But others, like Mancuso, see the court’s decisions as reflecting a larger discomfort in Italy's predominantly Catholic society.
“I’d like to understand why being called gay is so offensive in this country,” Mancuso said.
After the verdict was announced, Luciano’s lawyer, Michele Brunetti, took pains to point out his client wasn’t homosexual. “Certainly, he goes on vacation with male friends and he’s never been married,” he told the Italian daily La Repubblica. “But I never had the impression that he had those tendencies.”
According to University of Bologna sociologist Luca Pietrantoni, gay rights in Italy remain behind other European countries. Homosexuals are much less likely to be open about their sexual preference, especially in the work place.
As is often the case in Italy, when it comes to homosexuality, people are generally tolerant in the public sphere — the country elected the first transgendered parliamentarian in Europe — but conservative at home.
“Gay people aren’t totally rejected by their families,” said Pietrantoni. “There’s a kind of negotiations of don’t ask don’t tell.”

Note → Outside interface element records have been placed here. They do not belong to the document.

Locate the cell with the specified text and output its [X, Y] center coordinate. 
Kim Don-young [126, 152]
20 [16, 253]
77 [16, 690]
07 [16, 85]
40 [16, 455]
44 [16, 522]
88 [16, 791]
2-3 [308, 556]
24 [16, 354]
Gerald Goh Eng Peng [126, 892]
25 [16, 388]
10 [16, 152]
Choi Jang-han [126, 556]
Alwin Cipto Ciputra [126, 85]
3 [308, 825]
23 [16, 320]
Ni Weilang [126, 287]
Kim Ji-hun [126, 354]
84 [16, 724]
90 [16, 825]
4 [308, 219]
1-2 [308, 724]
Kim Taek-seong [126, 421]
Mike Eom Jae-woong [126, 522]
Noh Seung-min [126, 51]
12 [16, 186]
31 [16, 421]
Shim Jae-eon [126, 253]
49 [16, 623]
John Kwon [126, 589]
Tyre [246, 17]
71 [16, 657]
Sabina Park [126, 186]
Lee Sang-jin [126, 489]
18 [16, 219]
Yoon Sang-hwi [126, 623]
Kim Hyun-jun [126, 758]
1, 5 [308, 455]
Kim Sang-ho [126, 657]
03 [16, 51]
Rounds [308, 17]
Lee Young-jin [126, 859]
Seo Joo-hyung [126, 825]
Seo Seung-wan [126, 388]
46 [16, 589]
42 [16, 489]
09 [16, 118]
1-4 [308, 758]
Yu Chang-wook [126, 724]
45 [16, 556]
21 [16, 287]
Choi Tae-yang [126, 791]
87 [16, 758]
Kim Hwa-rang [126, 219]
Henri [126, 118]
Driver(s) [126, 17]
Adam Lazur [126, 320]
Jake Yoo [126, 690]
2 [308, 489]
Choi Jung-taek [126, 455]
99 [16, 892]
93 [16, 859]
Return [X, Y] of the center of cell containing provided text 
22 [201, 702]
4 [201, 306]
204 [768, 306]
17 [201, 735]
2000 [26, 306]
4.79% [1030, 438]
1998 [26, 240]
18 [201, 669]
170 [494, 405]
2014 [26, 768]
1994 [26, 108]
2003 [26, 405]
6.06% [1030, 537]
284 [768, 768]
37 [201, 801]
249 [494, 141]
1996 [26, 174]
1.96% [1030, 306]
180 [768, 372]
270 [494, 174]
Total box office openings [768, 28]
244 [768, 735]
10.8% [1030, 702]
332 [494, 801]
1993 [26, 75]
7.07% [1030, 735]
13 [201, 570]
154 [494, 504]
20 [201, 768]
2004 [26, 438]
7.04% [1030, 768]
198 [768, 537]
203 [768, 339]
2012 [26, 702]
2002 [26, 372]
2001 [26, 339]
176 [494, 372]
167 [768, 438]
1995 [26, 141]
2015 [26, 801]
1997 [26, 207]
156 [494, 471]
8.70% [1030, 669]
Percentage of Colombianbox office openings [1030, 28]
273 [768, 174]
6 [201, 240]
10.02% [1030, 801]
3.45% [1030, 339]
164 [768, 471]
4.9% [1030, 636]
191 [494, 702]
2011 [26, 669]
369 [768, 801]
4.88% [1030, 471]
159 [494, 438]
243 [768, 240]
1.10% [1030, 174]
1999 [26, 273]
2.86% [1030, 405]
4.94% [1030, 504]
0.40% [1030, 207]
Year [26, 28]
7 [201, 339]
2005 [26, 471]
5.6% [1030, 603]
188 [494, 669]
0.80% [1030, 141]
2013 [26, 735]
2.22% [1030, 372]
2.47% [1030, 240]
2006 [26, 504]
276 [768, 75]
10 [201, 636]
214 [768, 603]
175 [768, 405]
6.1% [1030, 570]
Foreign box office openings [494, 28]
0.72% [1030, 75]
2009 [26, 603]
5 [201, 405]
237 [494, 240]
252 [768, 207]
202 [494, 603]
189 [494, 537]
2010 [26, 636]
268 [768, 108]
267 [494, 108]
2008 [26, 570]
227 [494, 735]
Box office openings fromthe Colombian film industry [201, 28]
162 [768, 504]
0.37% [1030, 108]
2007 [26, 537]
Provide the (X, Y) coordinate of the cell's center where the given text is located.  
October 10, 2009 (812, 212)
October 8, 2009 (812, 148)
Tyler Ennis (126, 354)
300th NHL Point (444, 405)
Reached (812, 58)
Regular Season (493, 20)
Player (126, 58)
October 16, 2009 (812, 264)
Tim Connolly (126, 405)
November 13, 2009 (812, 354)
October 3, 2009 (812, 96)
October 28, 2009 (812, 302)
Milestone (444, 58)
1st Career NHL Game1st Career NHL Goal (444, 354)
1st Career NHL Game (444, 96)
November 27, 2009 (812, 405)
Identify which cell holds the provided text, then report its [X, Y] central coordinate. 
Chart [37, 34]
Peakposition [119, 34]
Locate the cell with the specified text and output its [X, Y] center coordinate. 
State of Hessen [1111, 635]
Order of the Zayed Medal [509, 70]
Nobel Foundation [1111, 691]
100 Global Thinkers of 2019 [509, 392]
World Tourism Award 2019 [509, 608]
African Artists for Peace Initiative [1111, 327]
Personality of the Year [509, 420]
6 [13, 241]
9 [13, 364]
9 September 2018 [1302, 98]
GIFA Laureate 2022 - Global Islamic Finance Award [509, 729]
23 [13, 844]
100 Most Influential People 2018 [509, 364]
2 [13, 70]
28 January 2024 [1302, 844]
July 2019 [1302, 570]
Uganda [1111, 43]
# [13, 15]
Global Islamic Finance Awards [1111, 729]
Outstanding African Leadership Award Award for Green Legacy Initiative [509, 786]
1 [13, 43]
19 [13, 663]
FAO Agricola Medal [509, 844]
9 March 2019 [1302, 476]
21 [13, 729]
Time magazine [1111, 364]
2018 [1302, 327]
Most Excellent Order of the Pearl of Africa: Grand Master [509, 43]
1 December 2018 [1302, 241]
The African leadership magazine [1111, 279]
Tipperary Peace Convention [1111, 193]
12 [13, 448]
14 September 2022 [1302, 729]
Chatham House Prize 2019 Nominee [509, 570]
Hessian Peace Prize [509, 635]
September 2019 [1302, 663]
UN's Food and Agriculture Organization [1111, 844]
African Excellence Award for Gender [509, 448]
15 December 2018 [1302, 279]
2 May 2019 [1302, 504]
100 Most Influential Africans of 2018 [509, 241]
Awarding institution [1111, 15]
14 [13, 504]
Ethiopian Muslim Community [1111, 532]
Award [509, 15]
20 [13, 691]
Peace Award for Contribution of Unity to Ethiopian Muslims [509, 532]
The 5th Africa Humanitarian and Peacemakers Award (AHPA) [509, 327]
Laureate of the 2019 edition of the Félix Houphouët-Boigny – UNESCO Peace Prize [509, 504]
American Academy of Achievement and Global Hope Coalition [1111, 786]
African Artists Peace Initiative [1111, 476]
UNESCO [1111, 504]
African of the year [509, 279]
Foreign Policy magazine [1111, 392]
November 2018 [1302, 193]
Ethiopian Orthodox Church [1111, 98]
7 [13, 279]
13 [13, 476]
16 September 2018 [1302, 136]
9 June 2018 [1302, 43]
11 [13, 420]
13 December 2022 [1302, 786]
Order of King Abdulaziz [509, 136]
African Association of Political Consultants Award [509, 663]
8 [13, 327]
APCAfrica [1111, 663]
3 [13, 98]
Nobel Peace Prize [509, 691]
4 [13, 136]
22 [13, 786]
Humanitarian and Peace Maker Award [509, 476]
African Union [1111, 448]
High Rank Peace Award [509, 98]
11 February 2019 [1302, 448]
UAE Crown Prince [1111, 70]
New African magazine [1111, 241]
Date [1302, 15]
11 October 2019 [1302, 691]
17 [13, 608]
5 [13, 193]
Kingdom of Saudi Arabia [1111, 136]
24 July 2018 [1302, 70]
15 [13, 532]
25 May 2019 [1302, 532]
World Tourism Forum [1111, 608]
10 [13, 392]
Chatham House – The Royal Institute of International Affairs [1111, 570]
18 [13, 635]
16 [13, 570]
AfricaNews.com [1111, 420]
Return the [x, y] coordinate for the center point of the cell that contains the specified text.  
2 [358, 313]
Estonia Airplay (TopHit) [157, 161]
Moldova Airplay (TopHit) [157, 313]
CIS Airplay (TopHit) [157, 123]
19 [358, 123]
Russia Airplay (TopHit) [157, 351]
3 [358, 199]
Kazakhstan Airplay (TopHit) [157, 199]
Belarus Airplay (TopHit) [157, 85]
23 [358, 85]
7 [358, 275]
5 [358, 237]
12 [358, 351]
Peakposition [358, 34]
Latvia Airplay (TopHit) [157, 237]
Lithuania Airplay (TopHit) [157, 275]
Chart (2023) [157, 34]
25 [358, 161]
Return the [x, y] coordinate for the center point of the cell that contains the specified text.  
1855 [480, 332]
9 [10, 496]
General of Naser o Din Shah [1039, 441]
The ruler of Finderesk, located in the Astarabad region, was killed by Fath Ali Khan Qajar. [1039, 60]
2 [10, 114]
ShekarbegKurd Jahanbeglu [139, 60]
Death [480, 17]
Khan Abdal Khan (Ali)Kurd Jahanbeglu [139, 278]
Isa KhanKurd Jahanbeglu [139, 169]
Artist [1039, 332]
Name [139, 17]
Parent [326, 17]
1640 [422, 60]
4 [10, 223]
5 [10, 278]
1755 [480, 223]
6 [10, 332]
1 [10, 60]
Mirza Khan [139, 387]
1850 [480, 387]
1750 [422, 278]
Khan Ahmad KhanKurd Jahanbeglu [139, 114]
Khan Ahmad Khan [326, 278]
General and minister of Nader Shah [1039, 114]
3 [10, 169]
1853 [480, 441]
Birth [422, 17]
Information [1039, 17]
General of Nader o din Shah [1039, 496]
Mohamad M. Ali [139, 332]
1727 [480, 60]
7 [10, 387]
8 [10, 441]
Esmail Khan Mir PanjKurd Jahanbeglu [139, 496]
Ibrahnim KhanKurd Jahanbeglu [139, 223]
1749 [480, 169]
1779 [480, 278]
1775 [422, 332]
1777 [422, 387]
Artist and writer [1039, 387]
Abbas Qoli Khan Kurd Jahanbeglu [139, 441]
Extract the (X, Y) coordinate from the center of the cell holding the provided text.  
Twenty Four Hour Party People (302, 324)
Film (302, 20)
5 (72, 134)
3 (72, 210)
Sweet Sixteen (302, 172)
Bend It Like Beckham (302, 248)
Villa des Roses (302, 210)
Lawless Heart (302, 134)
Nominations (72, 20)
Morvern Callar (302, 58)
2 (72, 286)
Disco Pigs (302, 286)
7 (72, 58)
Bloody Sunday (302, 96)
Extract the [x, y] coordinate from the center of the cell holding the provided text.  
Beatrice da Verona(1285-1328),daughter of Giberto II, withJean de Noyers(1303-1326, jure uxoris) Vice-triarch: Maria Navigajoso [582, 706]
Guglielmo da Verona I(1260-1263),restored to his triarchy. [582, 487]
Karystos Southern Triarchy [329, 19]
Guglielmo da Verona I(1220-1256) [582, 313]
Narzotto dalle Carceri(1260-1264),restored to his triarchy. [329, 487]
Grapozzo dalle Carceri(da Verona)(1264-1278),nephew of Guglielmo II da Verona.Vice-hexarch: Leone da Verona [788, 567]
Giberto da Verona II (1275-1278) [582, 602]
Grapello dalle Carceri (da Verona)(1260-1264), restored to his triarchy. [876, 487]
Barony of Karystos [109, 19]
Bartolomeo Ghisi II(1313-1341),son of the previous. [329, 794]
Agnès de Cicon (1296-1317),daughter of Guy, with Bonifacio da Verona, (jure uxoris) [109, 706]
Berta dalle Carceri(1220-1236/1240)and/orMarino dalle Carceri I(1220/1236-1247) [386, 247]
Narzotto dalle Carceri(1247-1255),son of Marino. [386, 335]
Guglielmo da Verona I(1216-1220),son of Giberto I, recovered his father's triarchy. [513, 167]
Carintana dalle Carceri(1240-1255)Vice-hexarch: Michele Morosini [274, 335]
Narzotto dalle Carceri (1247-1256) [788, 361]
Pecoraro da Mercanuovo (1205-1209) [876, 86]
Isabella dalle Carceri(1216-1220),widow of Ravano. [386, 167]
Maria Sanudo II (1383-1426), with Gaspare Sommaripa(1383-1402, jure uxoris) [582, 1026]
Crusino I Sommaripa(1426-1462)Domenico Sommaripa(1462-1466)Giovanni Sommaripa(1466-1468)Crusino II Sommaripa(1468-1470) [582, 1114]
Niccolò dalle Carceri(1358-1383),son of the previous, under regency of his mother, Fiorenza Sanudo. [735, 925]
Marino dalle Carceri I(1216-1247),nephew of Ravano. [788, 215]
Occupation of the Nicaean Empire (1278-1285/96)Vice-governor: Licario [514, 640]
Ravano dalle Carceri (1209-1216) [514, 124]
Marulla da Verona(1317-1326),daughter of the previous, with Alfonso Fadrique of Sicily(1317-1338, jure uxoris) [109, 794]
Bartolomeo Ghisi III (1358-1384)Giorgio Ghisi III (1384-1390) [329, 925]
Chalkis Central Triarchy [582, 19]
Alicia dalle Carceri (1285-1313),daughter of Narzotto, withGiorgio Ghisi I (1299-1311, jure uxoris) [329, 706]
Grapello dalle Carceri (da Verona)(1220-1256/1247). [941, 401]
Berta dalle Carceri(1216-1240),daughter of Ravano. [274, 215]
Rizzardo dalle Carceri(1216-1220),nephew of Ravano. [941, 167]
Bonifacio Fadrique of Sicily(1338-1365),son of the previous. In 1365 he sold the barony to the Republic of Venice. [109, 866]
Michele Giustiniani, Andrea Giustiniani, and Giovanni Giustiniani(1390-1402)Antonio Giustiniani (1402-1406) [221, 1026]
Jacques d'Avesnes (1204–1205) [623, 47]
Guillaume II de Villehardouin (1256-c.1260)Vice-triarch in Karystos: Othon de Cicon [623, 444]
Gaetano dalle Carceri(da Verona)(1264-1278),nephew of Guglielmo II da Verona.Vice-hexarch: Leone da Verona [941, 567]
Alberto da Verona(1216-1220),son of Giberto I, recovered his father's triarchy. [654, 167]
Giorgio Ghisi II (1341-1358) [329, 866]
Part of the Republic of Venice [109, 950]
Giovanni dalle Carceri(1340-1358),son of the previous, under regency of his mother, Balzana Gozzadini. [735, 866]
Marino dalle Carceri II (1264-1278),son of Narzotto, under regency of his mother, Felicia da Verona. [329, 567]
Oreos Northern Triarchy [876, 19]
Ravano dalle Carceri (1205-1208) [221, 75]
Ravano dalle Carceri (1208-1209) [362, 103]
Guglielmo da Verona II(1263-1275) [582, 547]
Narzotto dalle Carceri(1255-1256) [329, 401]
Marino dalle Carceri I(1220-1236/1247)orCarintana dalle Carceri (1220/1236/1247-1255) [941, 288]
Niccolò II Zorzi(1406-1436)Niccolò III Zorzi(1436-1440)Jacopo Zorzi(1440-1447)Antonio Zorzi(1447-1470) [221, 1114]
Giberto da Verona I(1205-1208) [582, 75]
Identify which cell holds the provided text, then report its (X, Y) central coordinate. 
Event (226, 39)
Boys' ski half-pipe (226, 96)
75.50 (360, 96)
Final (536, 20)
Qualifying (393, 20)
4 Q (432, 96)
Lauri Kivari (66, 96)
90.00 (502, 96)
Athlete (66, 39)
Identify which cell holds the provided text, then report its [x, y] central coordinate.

According to a 2006 poll, 31 percent of Italians favored of gay marriage, compared to 42 percent in the Europe Union as a whole and 82 percent in the Netherlands. Only 24 percent of Italians agreed that homosexuals should be allowed to adopt, compared to 31 percent in the EU and 69 percent in the Netherlands.
The word “gay” is considered shameful, said Pietrantoni. Politicians tend to use synonyms: "different,” “those people.” When Bologna hosted a Gay Pride parade in 2008, the permit forbid the demonstrators from entering the city center or passing in front of churches.
“There’s a culture of avoidance,” said Pietrantoni. “As if gay identity is embarrassing, shameful.”